A família foi resgatada de trator, na sexta-feira, 3, e passou os dias seguintes na casa da sogra de Joice, em Mato Leitão. “Se tivéssemos esperado mais meia hora, não teria como sair”, comenta ela, que levou apenas a bolsa da maternidade, com algumas peças de roupa para José, e a carteira de gestante. No domingo, 5, quando a família pôde acessar a residência, o cenário era desolador. “Foi muito triste quando voltamos, porque não tinha mais nada. Mesmo que tínhamos levantado os móveis, perdemos tudo. O berço, que tinha sido montado uma semana antes, estava boiando”, conta Joice.
A partir de então, em meio à incredulidade, à tristeza e ao luto pelo que foi perdido, começou uma corrida contra o tempo para encontrar um novo local para a família. Joice tinha a cesariana agendada para a sexta-feira, 10, pois também faria a cirurgia de laqueadura. O receio era de que, com toda a situação, ela entrasse em trabalho de parto antes e o procedimento precisasse ocorrer de forma emergencial. “Tinha quatro dias para organizar tudo. Também precisávamos encontrar um lugar para onde pudéssemos ir depois que eu saísse do hospital”, relata.

Os dados:
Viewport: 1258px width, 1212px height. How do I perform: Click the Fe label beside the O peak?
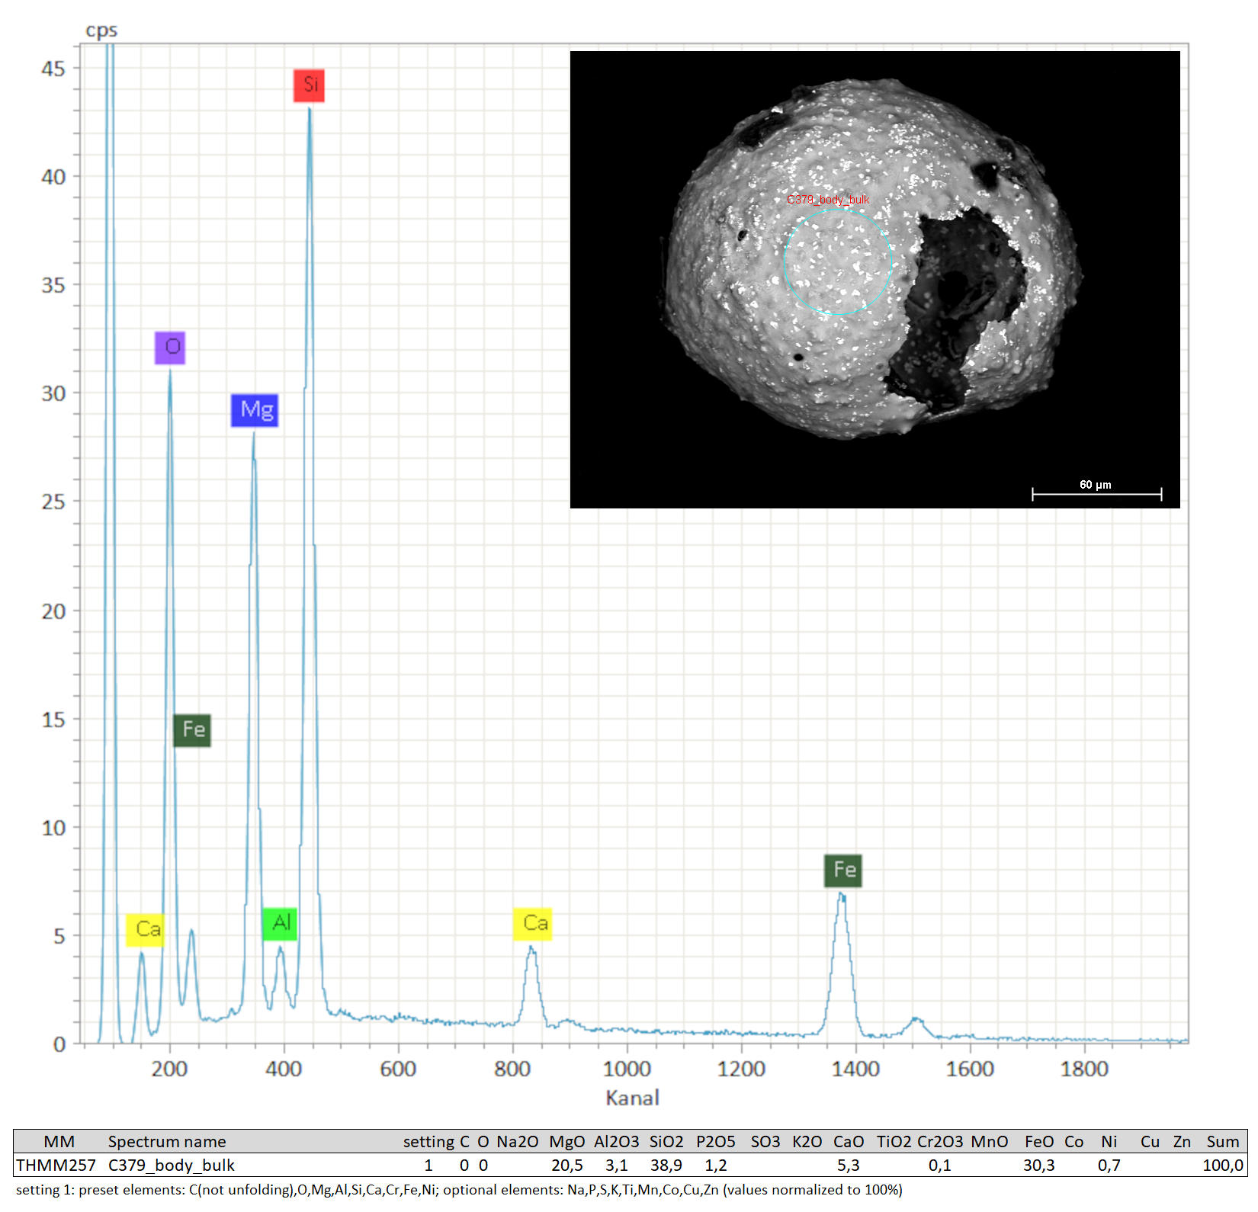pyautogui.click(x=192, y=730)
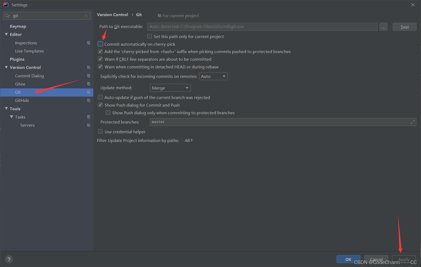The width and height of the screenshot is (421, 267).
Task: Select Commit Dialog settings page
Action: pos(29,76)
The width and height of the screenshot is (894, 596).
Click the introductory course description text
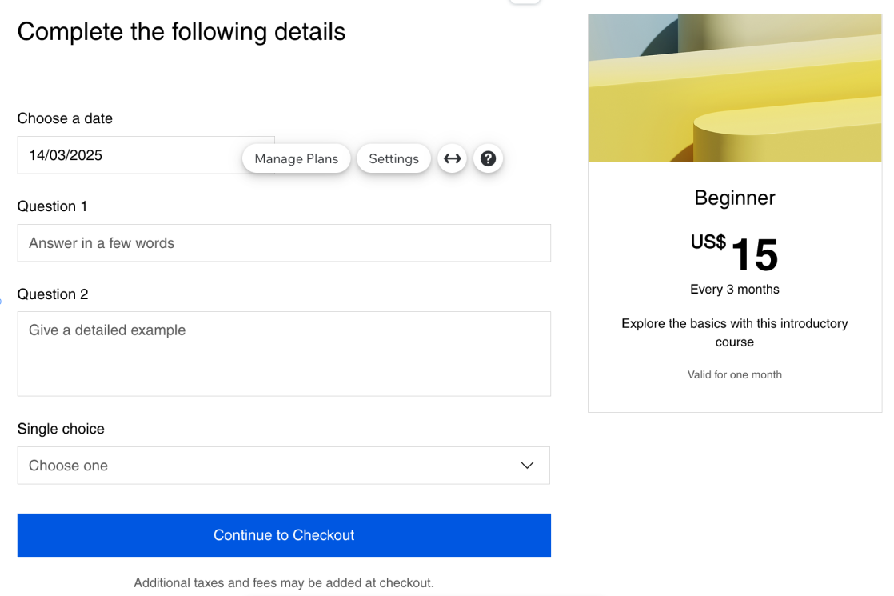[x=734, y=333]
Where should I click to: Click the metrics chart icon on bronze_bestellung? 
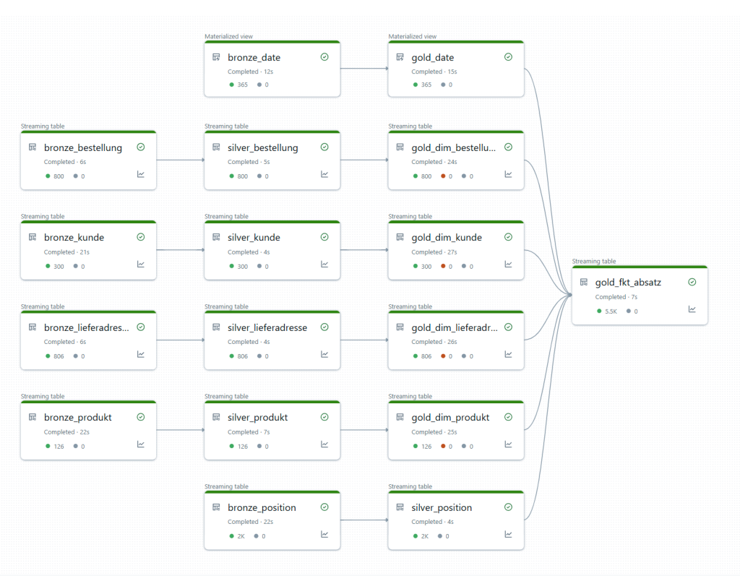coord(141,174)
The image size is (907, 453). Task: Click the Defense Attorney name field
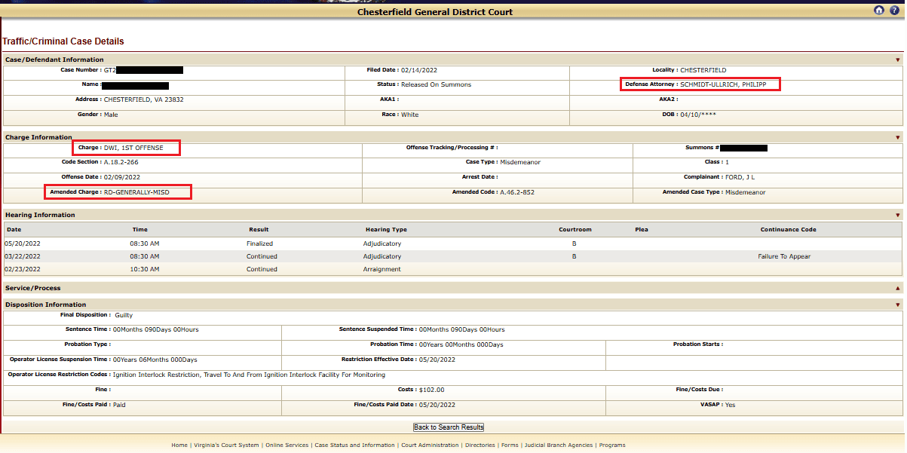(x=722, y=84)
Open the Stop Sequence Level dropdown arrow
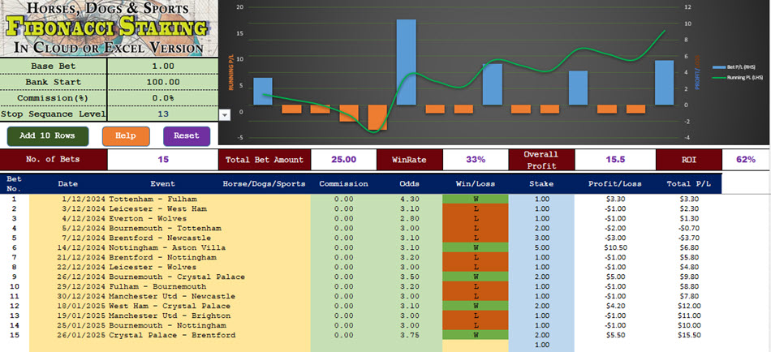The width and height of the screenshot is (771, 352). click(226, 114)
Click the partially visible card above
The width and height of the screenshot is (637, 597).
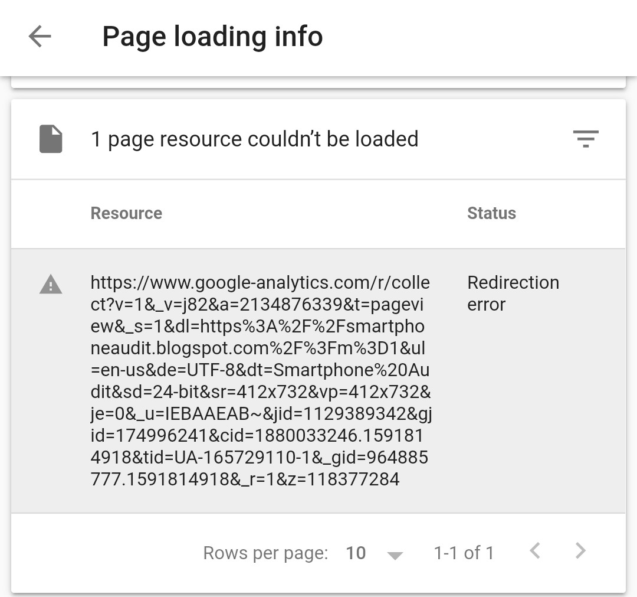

Em que consiste:
Segundo o relato sobre a família de Joice, para que dia estava agendada a cesariana dela?

Exercício resolvido:
Para a sexta-feira, 10.